§ Items from a dataset
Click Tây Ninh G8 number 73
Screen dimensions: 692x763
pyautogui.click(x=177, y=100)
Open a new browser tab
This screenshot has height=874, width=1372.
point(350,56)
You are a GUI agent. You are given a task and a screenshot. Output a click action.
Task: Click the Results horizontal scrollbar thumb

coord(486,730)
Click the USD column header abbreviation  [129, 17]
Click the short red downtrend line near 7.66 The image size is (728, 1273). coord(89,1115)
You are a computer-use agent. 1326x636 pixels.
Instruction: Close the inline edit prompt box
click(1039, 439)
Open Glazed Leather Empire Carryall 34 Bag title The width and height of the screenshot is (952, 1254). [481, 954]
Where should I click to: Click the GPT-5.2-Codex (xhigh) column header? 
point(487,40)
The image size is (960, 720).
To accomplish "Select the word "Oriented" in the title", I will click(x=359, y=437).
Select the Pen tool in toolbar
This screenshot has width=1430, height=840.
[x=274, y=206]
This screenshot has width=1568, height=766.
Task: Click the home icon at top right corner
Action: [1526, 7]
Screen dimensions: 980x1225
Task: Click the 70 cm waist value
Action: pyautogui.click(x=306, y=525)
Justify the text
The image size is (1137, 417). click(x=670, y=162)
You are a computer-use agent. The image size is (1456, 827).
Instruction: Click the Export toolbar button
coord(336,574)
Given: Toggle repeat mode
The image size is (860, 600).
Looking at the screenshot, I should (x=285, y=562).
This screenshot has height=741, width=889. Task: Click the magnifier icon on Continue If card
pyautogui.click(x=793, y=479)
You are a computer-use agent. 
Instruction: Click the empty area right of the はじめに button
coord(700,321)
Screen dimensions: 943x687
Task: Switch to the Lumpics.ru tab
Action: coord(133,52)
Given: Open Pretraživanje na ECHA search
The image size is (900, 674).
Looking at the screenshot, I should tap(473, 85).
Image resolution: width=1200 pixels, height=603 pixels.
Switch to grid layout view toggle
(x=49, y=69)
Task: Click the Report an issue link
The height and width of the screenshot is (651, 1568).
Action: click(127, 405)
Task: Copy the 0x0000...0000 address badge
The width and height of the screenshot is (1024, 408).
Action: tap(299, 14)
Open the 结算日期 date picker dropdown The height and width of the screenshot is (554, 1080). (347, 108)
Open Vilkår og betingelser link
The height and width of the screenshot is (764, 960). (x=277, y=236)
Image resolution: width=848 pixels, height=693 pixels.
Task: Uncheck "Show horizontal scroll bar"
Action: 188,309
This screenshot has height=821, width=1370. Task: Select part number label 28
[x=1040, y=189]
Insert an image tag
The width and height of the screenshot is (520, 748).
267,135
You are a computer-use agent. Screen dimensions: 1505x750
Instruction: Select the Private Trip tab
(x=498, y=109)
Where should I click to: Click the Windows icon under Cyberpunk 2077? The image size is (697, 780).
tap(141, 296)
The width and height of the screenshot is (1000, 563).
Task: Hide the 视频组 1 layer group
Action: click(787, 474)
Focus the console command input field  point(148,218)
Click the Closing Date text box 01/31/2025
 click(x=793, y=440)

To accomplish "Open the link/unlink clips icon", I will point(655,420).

§ What is being asked
Using the data above, return each line exactly as written.

§ Exercise result
Click Tây Ninh G8 number 73
Screen dimensions: 692x763
pyautogui.click(x=177, y=100)
Open a new browser tab
This screenshot has height=874, width=1372.
point(350,56)
You are a GUI agent. You are given a task and a screenshot. Output a click action.
Task: Click the Results horizontal scrollbar thumb

coord(486,730)
Click the USD column header abbreviation  [129, 17]
Click the short red downtrend line near 7.66 The image size is (728, 1273). coord(89,1115)
You are a computer-use agent. 1326x636 pixels.
Instruction: Close the inline edit prompt box
click(1039, 439)
Open Glazed Leather Empire Carryall 34 Bag title The width and height of the screenshot is (952, 1254). [481, 954]
Where should I click to: Click the GPT-5.2-Codex (xhigh) column header? 
point(487,40)
The image size is (960, 720).
To accomplish "Select the word "Oriented" in the title", I will click(x=359, y=437).
Select the Pen tool in toolbar
This screenshot has width=1430, height=840.
[x=274, y=206]
This screenshot has width=1568, height=766.
Task: Click the home icon at top right corner
Action: [1526, 7]
Screen dimensions: 980x1225
Task: Click the 70 cm waist value
Action: pyautogui.click(x=306, y=525)
Justify the text
The image size is (1137, 417). click(x=670, y=162)
You are a computer-use agent. The image size is (1456, 827).
Instruction: Click the Export toolbar button
coord(336,574)
Given: Toggle repeat mode
The image size is (860, 600).
Looking at the screenshot, I should (x=285, y=562).
This screenshot has height=741, width=889. Task: Click the magnifier icon on Continue If card
pyautogui.click(x=793, y=479)
You are a computer-use agent. 
Instruction: Click the empty area right of the はじめに button
coord(700,321)
Screen dimensions: 943x687
Task: Switch to the Lumpics.ru tab
Action: coord(133,52)
Given: Open Pretraživanje na ECHA search
The image size is (900, 674).
Looking at the screenshot, I should tap(473, 85).
Image resolution: width=1200 pixels, height=603 pixels.
Switch to grid layout view toggle
(x=49, y=69)
Task: Click the Report an issue link
The height and width of the screenshot is (651, 1568).
Action: click(127, 405)
Task: Copy the 0x0000...0000 address badge
The width and height of the screenshot is (1024, 408).
Action: tap(299, 14)
Open the 结算日期 date picker dropdown The height and width of the screenshot is (554, 1080). (347, 108)
Open Vilkår og betingelser link
The height and width of the screenshot is (764, 960). (x=277, y=236)
Image resolution: width=848 pixels, height=693 pixels.
Task: Uncheck "Show horizontal scroll bar"
Action: 188,309
This screenshot has height=821, width=1370. Task: Select part number label 28
[x=1040, y=189]
Insert an image tag
The width and height of the screenshot is (520, 748).
267,135
You are a computer-use agent. Screen dimensions: 1505x750
Instruction: Select the Private Trip tab
(x=498, y=109)
Where should I click to: Click the Windows icon under Cyberpunk 2077? The image size is (697, 780).
tap(141, 296)
The width and height of the screenshot is (1000, 563).
Task: Hide the 视频组 1 layer group
Action: click(787, 474)
Focus the console command input field  point(148,218)
Click the Closing Date text box 01/31/2025
 click(x=793, y=440)

To accomplish "Open the link/unlink clips icon", I will point(655,420).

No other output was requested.